Ponte Genova, slittano i tempi sul processo sul Morandi. Possetti perde la pazienza: “Ora basta!”

Ponte Genova, slittano i tempi sul processo sul Morandi. Possetti perde la pazienza: “Ora basta!”

Genova – Slittano i tempi della perizia nell’ambito dell’incidente probatorio nel processo sul crollo di ponte Morandi, e questo significa che per il processo vero e proprio bisognerà attendere un mese e mezzo in più, oltre al tempo già trascorso dal 14 agosto 2018.

“La misura ormai è colma, i tempi tecnici necessari sono stati ampiamente superati, le complesse indagini, anche con il prolungamento Covid, dovrebbero essere terminate.
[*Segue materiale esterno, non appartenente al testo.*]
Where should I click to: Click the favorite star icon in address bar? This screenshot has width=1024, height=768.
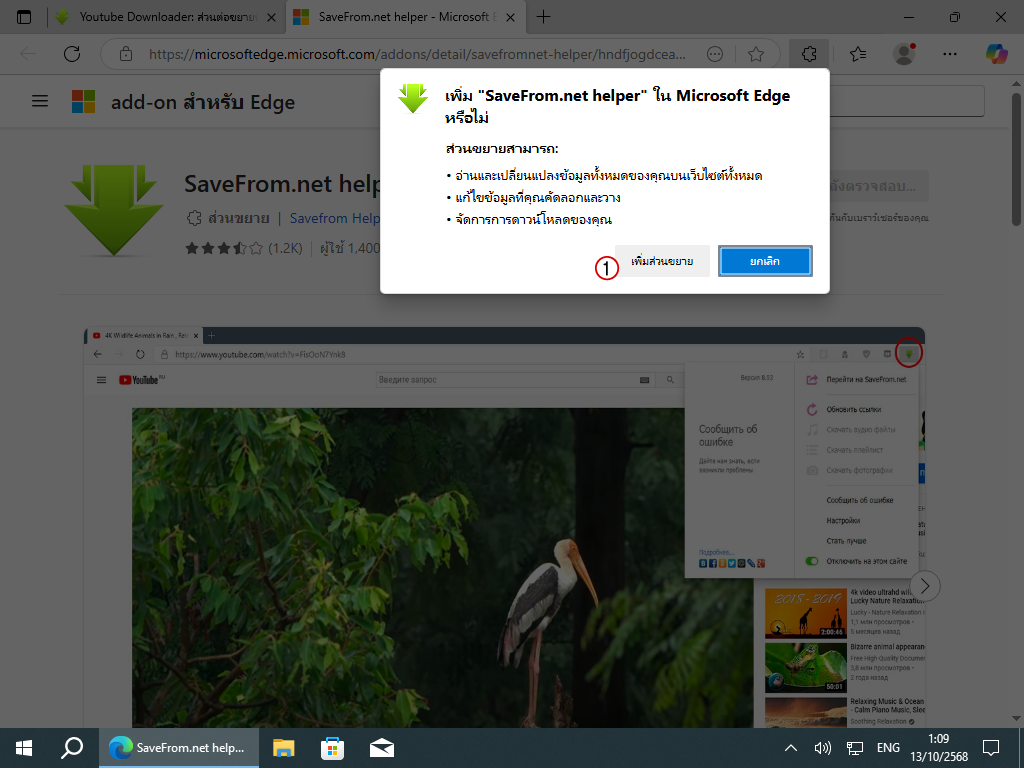[756, 54]
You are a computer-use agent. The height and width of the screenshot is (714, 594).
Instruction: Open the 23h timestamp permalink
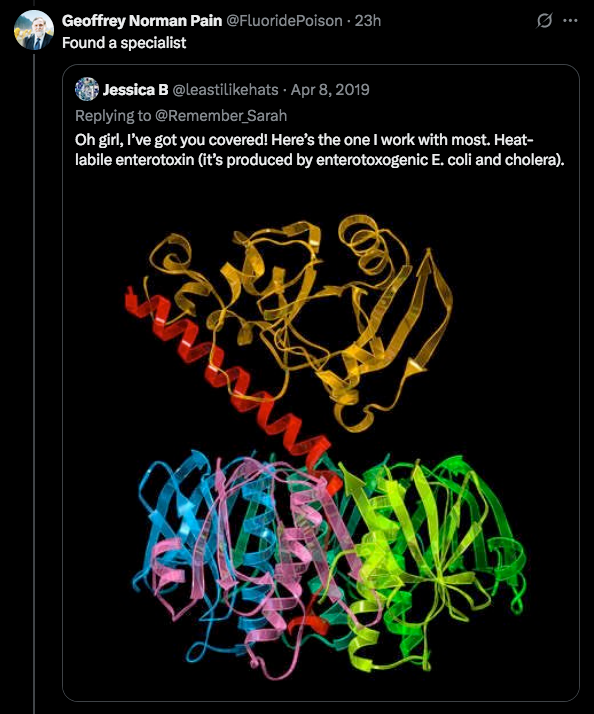click(x=368, y=21)
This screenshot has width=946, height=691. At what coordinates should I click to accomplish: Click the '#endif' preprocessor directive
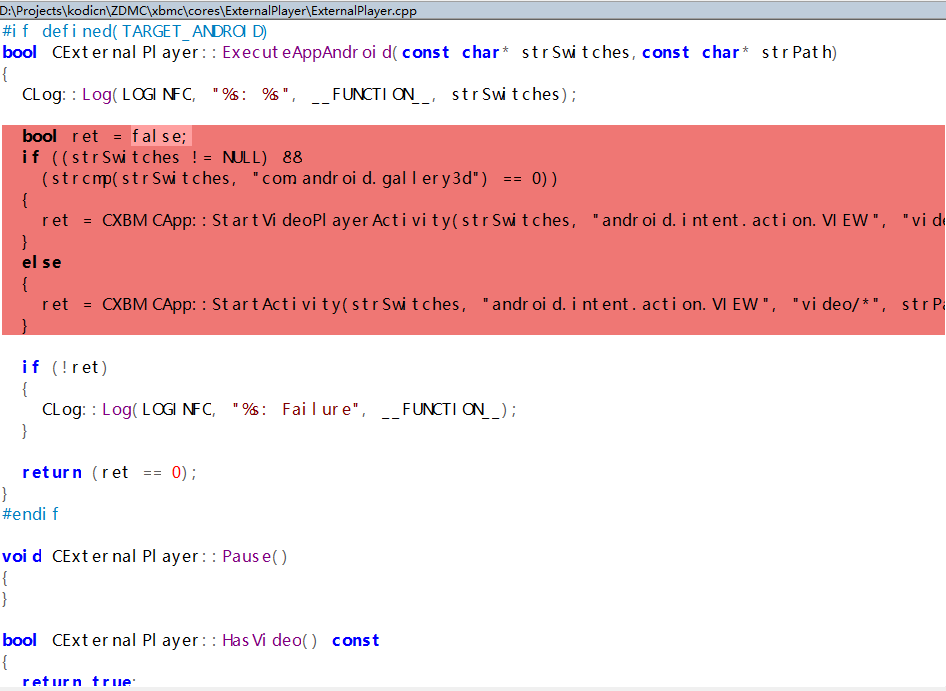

Sarebbe interessante capire cosa possa essere ancora ignoto, o forse è tutto troppo chiaro ed alcuni periti cercano di fare melina?”. Lo afferma Egle Possetti, a nome del comitato Ricordo vittime ponte Morandi, che afferma di avere perso la pazienza dopo la notizia, di ieri, arrivata dalla Procura di Genova, dello slittamento dei tempi della perizia sul crollo della pila 9 del ponte Morandi che conseguentemente rinvia la data dell’incidente probatorio. “Ora basta!” – incalza, in modo perentorio.

Possetti afferma: “Per noi sono tecnicamente chiari i motivi del crollo del ponte e quindi siamo stufi di sentire messaggi che travisano la realtà gettando fanghiglia sul terreno, adducendo come motivazioni del crollo cariche esplosive, bobine, meteoriti, ufo e così via. Siamo molto perplessi che possano ancora esserci incertezze fra alcuni dei professionisti in campo. Cosa devono ancora vedere alcuni tecnici dei trefoli del reperto 132 (lo strallo della pila 9 con i suoi 3248 fili di acciaio)?”.

E, ancora, la presidente del comitato aggiunge: “Non vorremmo che nelle panzane in preparazione magari emergesse anche un ‘suicidio di massa di 43 persone’. Auguriamo ancora buon lavoro a tutti, ma i nostri morti hanno bisogno di celere verità. Il potere, di norma come avvenuto in altre stragi, cerca di ritardare, sviare, oscurare, coprire, fuggire ma la verità è solare ed ancora una volta tenteremo con tutta la forza di farla emergere”.